Restate the following data in its entirety, word for word and without images.

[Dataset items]
---------------

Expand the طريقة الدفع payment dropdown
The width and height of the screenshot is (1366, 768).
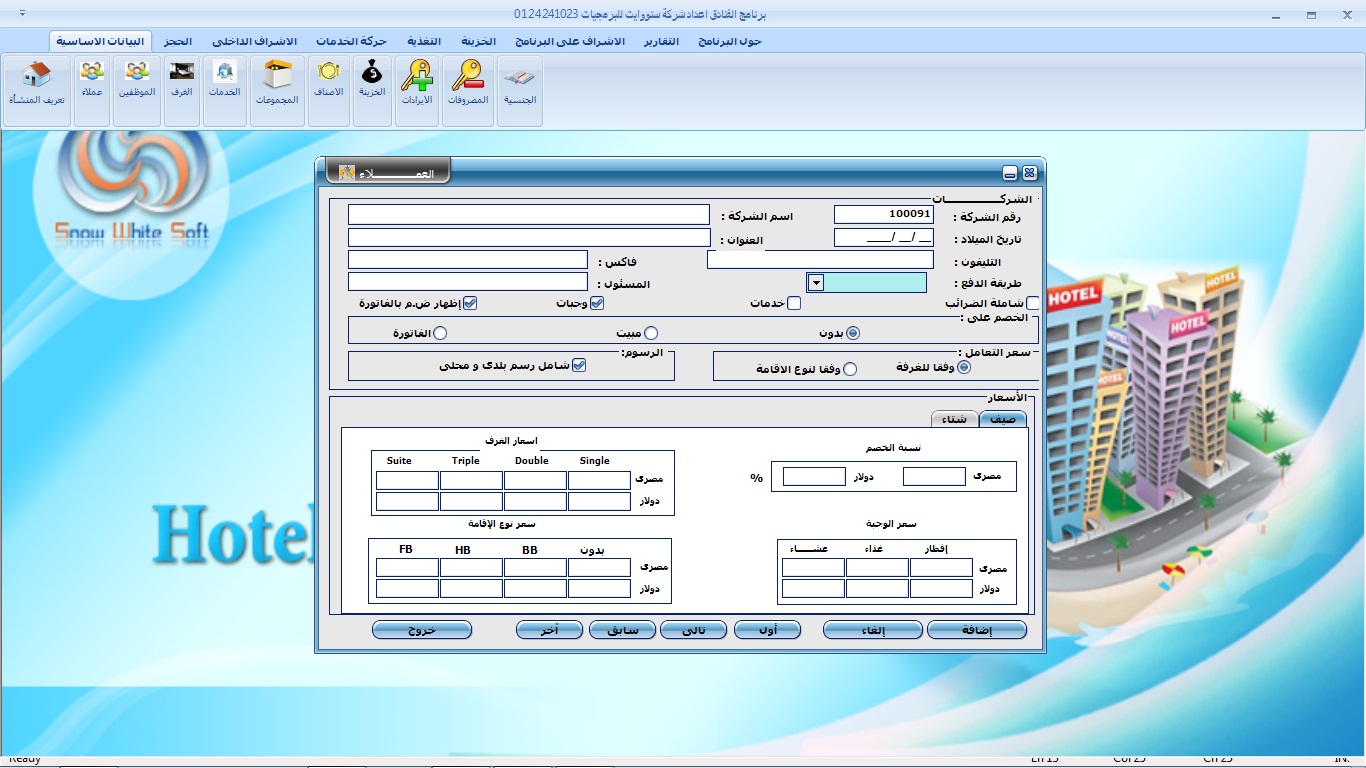coord(816,283)
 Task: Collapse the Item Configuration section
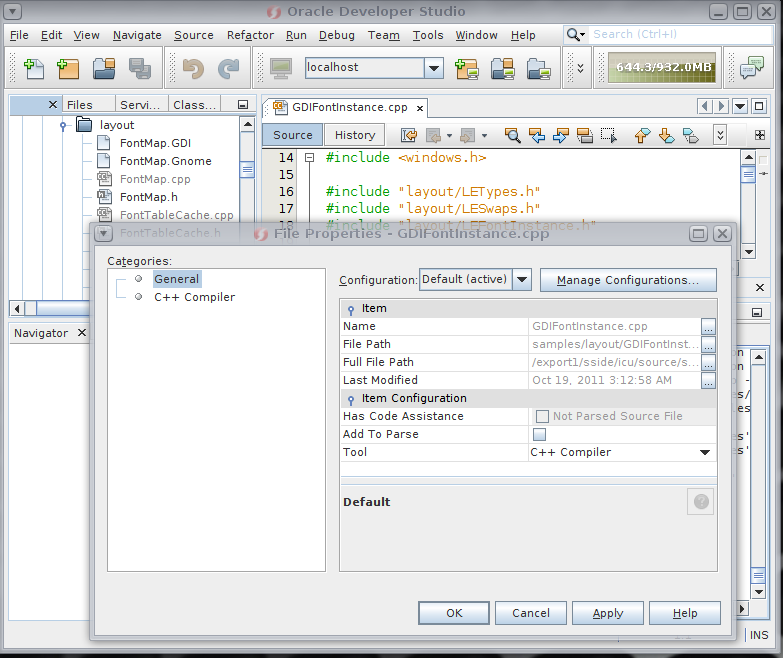[x=350, y=398]
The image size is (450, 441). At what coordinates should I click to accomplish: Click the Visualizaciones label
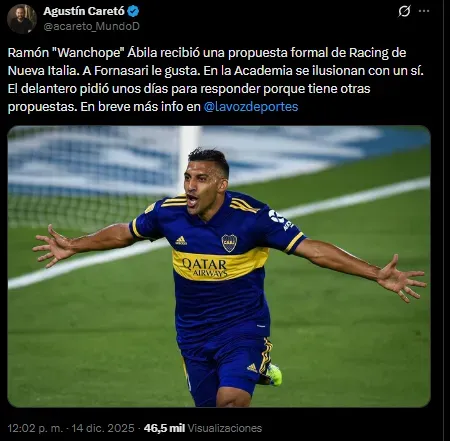click(x=225, y=428)
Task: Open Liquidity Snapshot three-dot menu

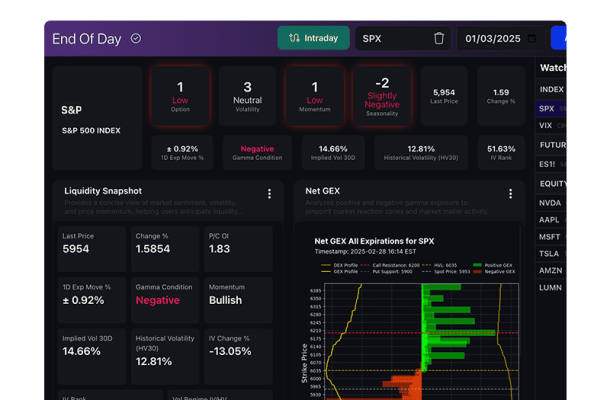Action: click(x=269, y=194)
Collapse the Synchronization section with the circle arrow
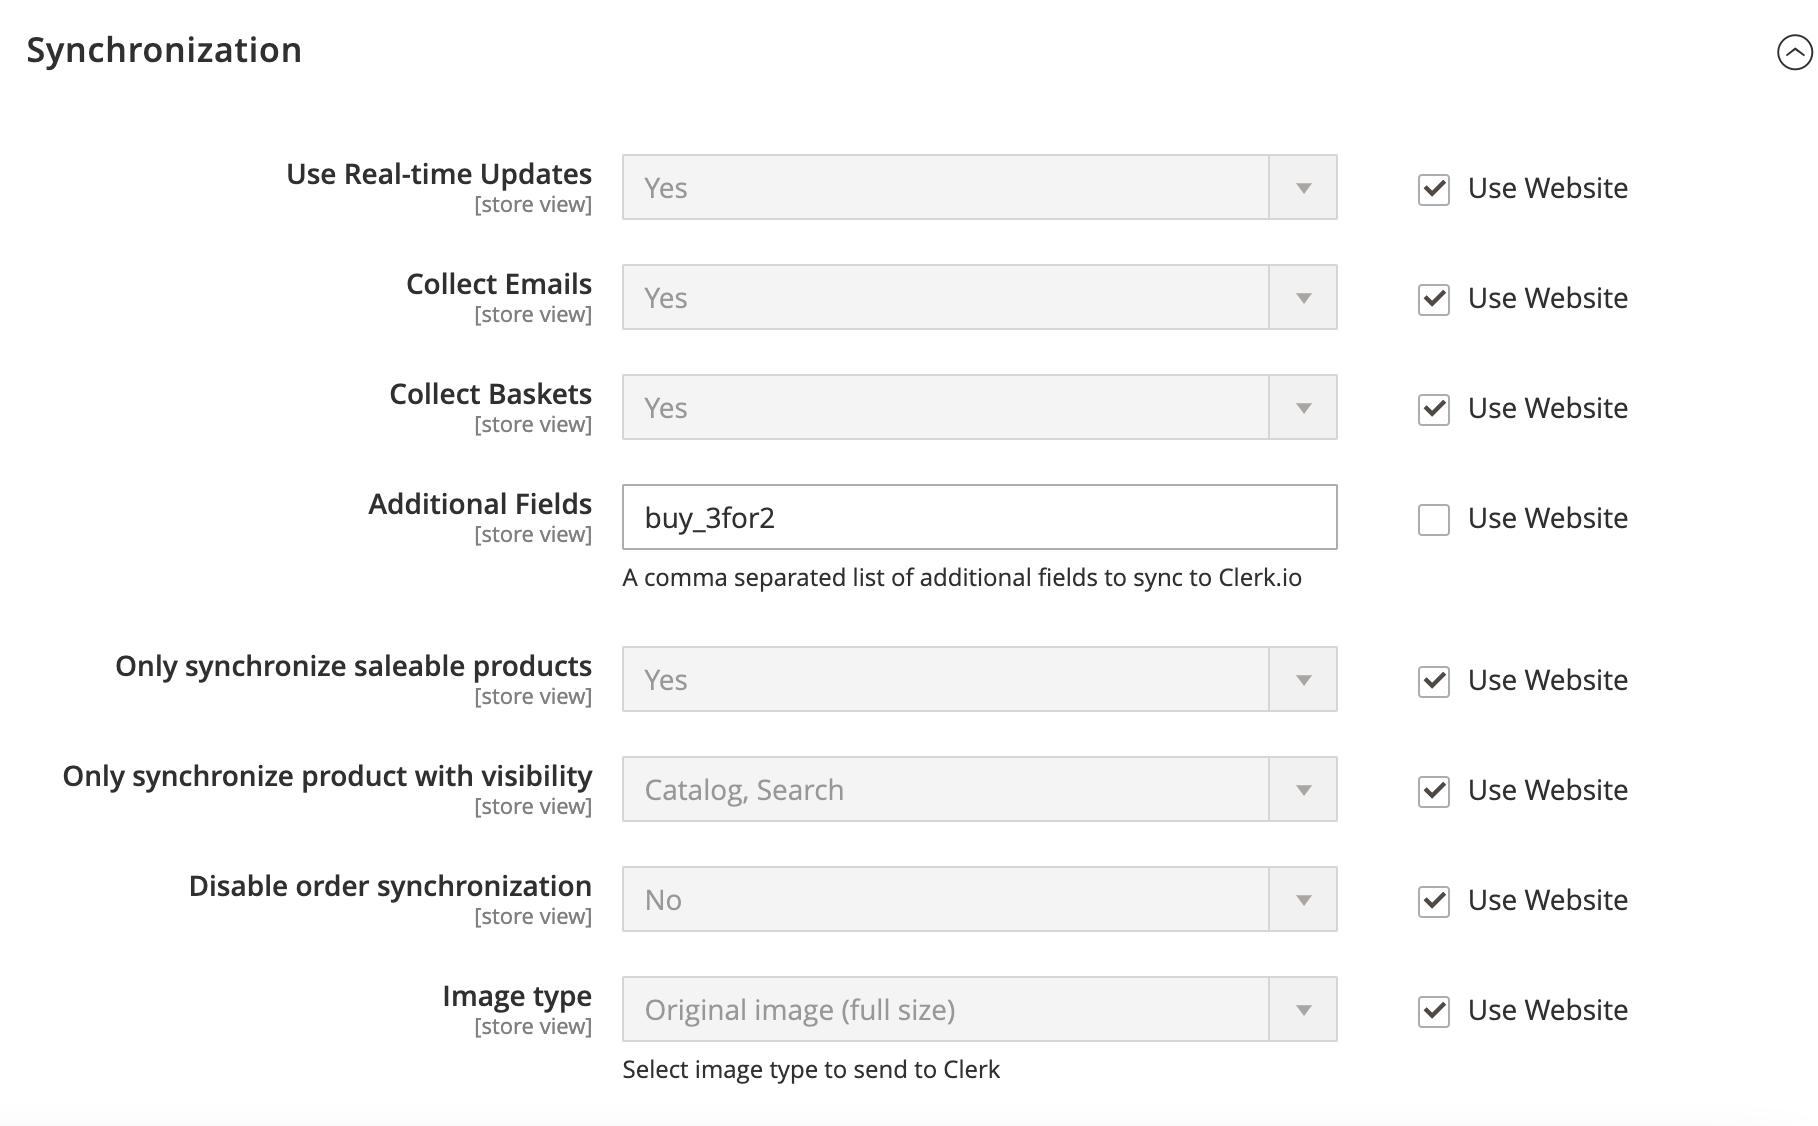This screenshot has width=1818, height=1126. tap(1794, 53)
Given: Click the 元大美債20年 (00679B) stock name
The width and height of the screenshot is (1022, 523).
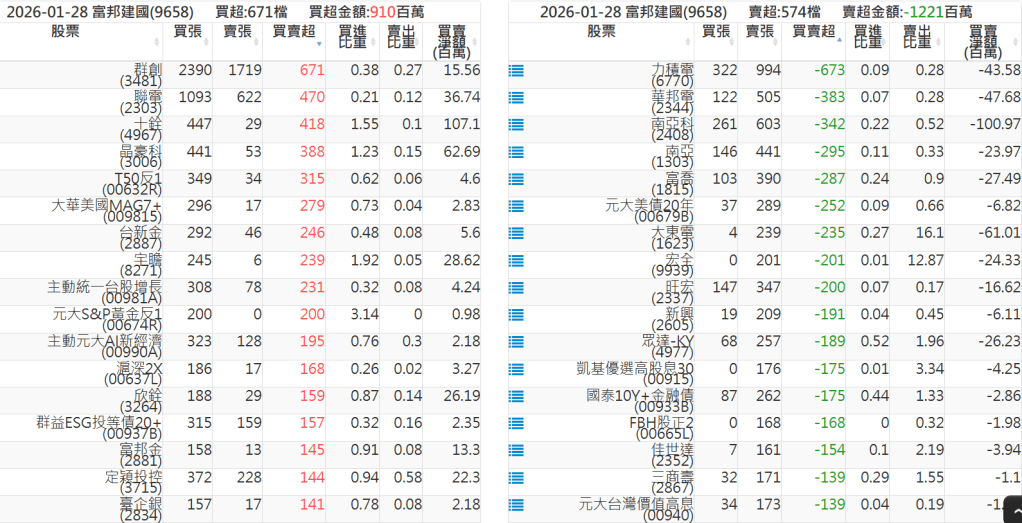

---------------

> _Response area_
Expand the طريقة الدفع payment dropdown
The width and height of the screenshot is (1366, 768).
coord(816,283)
 Task: Collapse the Item Configuration section
[x=350, y=398]
The image size is (450, 441). At what coordinates should I click to accomplish: Click the Visualizaciones label
click(x=225, y=428)
Task: Open Liquidity Snapshot three-dot menu

Action: click(x=269, y=194)
Collapse the Synchronization section with the circle arrow
This screenshot has width=1818, height=1126. tap(1794, 53)
Given: Click the 元大美債20年 (00679B) stock name
The width and height of the screenshot is (1022, 523).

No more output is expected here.